Vor acht Jahren verunglückte Felipe Massa in seinem Ferrari, als in Ungarn eine Metallfeder bei voller Fahrt an seinen Helm krachte. Er zog sich schwere Kopfverletzungen zu und lag einige Zeit im Koma. Im gleichen Jahr verstarb der Formel-2-Pilot Henry Surtees nach einem Unfall in Brands Hatch. Ein Hinterrad hatte sich an einem Wagen vor ihm gelöst, war über die Strecke gehüpft und dann an den Helm von Surtees, der das Bewusstsein verlor und in die Leitplanke fuhr. 2014 in Japan krachte Jules Bianchi in einen Bergungskran und erlag später seinen Kopfverletzungen. Und in der verwandten IndyCar-Serie in den USA verstarb 2015 Justin Wilson, nachdem ihm ein Teil einer Fahrzeugnase gegen den Helm gesegelt war.

Eine Studie besagt: Halo erhöht die Überlebenschance um 17 Prozent

Eine Feder, ein Reifen, ein Kran, eine Nase: Die Summe an Teilen, die einem Rennfahrer im offenen Cockpit begegnen kann, ist beachtlich. Wenn es nach der FIA geht, dann soll die Überlebenschance der Fahrer dank Halo ab 2018 um 17 Prozent steigen. Das geht aus einer Studie hervor, die die FIA öffentlich gemacht hat. Und seither gab es eigentlich auch kein Weg mehr zurück. Denn sollte es künftig einen Unfall mit Kopfverletzung geben an einem Formel-1-Wagen ohne Halo, dann könnte dem Verband eine Klage drohen, weil sich der Kläger auf die Dokumentation berufen kann, die die FIA selbst freigegeben hat.

"Es kann hässlich sein, aber nichts rechtfertigt es, dass die beiden Männer nicht mehr bei uns sind", hat Sebastian Vettel in Anspielung auf Surtees und Wilson gesagt, nachdem er Halo im April 2016 testen musste. Selbst Lewis Hamilton, aus ästhetischen Erwägungen lange Zeit ein Gegner des Sicherheitsbügels, lenkte kürzlich erstmals ein: "Der Halo erhöht die Überlebenschance um 17 Prozent. Das können wir nicht ignorieren." Der Gedanke, dass Halo im Falle eines Fahrzeugbrandes den Piloten ihren Ausstieg erschweren könnte, ist in dieser Rechnung aber nicht enthalten.

Was wäre die Alternative gewesen? Ein geschlossenes Cockpit beispielsweise, das beim IndyCar immer mal wieder im Gespräch ist. Oder das sogenannte Shield, einer Schutzscheibe, die Sebastian Vettel zuletzt beim England-Grand-Prix getestet, dann aber über schlechte Sicht geklagt hatte. Die FIA hat zumindest versprochen, am Design des Halo zu arbeiten. Und zeitgleich soll der Shield weiter verbessert werden, um die Scheibe möglicherweise 2019 zum Halo-Nachfolger zu machen.

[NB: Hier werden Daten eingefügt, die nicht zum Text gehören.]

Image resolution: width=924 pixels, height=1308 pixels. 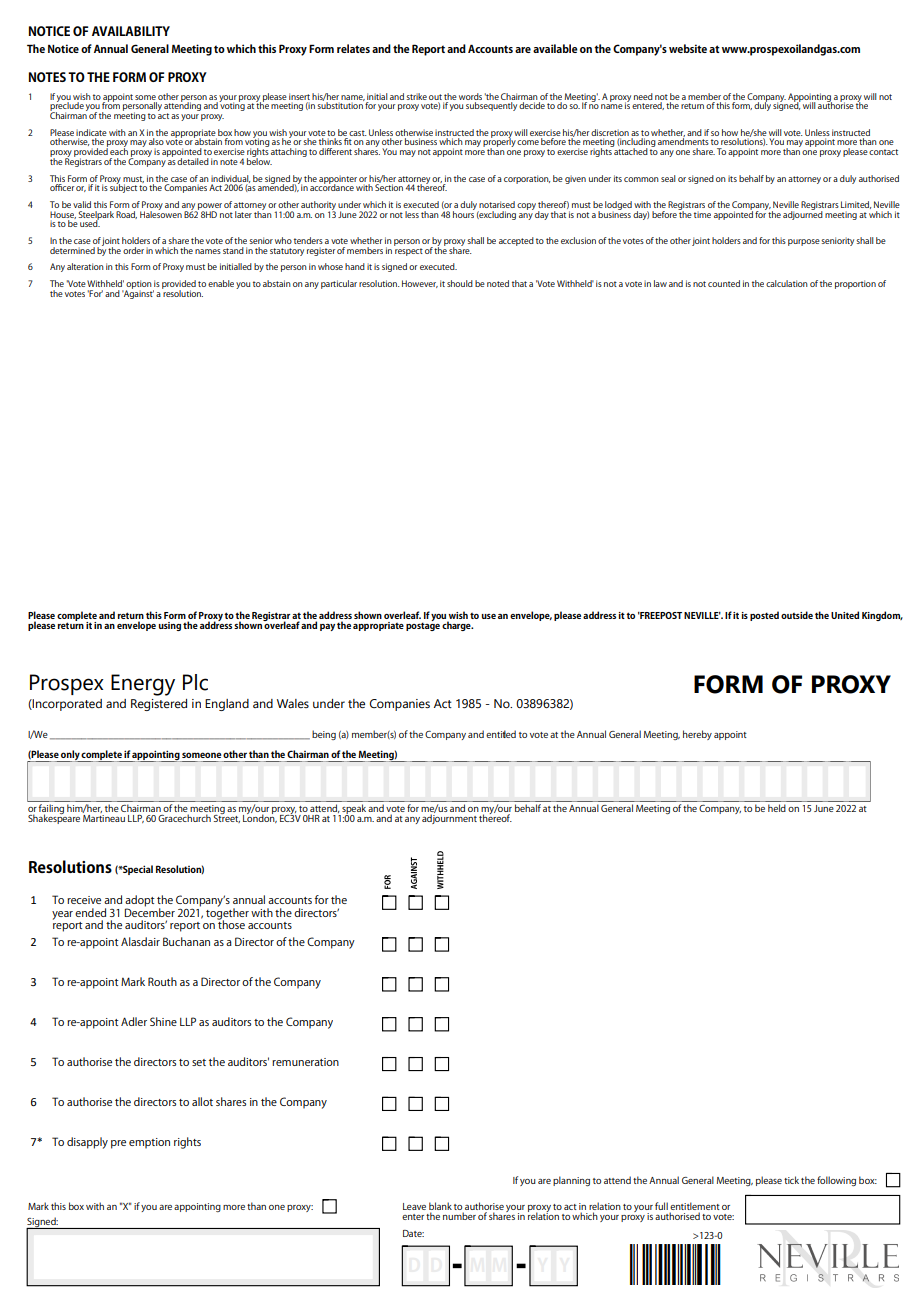 What do you see at coordinates (688, 48) in the screenshot?
I see `website` at bounding box center [688, 48].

Einen Rennwagen für echte Kerle stellt man sich natürlich anders vor. Steve McQueen wäre nicht eingestiegen in einen Ferrari mit Überrollbügel. Allein schon, weil der auch die Armfreiheit beim Abaschen einer Zigarette einschränkt. Andererseits ist McQueen schon vor 37 Jahren verstorben. Und die Formel 1 geht nun mit der Zeit.